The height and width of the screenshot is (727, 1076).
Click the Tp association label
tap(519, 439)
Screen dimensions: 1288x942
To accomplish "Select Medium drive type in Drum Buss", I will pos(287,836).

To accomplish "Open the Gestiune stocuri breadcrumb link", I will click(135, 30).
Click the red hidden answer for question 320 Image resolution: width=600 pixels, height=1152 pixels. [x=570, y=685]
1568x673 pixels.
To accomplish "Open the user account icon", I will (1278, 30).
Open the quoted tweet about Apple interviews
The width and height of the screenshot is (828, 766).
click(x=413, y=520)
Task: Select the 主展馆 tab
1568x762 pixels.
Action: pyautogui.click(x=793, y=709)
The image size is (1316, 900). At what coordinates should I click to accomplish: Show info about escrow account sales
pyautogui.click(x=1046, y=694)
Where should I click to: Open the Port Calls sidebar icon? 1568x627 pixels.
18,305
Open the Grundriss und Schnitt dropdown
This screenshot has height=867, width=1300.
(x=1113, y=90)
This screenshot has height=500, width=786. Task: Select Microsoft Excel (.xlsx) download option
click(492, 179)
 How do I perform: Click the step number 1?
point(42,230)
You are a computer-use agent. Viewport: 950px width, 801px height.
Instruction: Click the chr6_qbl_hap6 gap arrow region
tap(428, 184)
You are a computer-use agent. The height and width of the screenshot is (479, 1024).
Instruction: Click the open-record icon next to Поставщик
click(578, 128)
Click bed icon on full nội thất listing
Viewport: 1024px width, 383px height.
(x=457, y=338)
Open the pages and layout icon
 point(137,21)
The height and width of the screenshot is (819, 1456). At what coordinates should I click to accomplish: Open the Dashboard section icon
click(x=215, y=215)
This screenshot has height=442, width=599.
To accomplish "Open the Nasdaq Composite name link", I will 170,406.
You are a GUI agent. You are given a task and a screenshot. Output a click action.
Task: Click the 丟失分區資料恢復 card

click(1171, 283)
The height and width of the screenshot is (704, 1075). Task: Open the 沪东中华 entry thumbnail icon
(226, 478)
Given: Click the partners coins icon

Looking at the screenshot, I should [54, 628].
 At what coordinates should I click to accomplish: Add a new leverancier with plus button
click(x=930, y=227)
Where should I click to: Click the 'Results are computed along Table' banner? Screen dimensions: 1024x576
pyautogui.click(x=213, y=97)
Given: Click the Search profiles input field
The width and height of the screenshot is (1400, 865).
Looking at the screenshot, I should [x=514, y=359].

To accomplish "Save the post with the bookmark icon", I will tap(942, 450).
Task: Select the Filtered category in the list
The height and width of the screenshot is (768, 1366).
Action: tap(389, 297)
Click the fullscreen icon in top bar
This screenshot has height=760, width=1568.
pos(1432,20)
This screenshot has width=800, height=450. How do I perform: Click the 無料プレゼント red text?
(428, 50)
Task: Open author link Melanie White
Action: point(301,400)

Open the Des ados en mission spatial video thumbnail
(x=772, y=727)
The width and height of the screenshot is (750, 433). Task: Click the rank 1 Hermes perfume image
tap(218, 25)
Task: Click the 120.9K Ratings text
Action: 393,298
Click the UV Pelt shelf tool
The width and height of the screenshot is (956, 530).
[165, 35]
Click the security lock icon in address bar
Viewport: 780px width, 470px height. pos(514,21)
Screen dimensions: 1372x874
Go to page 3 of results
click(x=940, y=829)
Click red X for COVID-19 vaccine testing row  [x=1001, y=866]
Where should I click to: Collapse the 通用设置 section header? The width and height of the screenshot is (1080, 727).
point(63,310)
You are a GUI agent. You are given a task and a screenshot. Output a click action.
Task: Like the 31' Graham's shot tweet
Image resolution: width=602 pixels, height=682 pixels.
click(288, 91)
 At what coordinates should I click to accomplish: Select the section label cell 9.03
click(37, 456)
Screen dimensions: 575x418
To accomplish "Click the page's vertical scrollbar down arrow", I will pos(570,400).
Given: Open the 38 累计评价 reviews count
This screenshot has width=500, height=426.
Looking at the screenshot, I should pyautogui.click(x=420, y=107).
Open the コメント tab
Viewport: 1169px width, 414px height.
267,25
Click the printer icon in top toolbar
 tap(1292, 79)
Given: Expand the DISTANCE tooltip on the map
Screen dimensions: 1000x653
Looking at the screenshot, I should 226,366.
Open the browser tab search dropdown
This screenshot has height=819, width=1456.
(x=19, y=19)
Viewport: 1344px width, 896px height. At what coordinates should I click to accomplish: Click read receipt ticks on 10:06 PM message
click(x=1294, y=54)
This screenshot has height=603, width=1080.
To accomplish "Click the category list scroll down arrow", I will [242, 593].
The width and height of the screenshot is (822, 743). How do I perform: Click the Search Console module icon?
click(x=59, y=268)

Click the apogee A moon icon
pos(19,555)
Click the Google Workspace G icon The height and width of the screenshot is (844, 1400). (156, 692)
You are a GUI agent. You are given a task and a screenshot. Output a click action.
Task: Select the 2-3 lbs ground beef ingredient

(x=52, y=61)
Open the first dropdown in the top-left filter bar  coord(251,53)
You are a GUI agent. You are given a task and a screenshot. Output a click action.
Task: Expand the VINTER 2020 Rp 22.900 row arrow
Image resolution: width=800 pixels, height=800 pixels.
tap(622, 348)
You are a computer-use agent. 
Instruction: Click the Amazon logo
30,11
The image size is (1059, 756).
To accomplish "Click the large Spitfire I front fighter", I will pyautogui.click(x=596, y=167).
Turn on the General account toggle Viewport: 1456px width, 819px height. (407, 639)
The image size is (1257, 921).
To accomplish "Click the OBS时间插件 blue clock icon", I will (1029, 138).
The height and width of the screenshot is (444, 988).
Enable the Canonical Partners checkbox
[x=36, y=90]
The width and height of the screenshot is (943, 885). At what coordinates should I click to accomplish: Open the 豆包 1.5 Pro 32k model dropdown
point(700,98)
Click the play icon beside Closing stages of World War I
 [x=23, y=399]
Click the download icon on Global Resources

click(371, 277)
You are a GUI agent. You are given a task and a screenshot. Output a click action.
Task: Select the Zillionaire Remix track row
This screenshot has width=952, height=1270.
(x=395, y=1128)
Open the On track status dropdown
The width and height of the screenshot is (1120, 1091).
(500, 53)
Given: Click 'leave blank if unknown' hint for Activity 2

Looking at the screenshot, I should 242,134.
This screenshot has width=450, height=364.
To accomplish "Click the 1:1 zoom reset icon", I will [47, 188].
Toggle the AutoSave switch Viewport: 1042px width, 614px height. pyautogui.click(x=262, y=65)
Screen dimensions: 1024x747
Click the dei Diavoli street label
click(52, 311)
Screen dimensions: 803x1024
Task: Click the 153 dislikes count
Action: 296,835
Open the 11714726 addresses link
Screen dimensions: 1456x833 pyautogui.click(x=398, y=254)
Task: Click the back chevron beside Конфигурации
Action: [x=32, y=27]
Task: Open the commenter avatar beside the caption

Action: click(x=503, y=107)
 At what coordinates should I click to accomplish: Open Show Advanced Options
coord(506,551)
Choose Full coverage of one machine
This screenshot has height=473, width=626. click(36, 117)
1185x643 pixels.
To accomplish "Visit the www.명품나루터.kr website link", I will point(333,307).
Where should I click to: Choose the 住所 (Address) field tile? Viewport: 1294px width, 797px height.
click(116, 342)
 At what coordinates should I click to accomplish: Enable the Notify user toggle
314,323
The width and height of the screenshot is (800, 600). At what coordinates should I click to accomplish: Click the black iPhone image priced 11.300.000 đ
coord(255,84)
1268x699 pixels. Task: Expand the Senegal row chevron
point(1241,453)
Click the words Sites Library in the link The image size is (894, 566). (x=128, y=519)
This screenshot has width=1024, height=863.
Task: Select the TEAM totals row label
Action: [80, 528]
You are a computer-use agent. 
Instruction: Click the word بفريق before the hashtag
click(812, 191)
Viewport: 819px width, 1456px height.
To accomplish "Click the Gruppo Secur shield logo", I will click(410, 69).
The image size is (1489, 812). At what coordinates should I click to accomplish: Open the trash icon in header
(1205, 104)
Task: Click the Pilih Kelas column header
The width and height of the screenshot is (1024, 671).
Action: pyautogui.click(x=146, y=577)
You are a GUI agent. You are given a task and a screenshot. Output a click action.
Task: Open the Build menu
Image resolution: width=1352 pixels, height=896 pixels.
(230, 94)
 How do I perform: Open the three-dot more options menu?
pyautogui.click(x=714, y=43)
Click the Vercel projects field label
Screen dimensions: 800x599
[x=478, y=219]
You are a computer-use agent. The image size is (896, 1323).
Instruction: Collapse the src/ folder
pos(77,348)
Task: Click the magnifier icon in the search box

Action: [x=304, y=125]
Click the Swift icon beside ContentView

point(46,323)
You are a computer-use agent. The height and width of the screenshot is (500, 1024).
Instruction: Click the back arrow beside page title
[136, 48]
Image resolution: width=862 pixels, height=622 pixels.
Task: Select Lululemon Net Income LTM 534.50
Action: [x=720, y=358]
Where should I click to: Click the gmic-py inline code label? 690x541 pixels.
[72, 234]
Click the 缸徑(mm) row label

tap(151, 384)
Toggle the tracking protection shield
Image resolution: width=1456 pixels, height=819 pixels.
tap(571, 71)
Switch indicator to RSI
________
:: What you have to do ::
Quote word for word the part of the material that opens at its first line and closes with the line containing "Click the red", with both ends included.

:: Correct answer ::
The height and width of the screenshot is (727, 1076).
Click the Tp association label
tap(519, 439)
Screen dimensions: 1288x942
To accomplish "Select Medium drive type in Drum Buss", I will pos(287,836).

To accomplish "Open the Gestiune stocuri breadcrumb link", I will click(135, 30).
Click the red hidden answer for question 320 Image resolution: width=600 pixels, height=1152 pixels. [x=570, y=685]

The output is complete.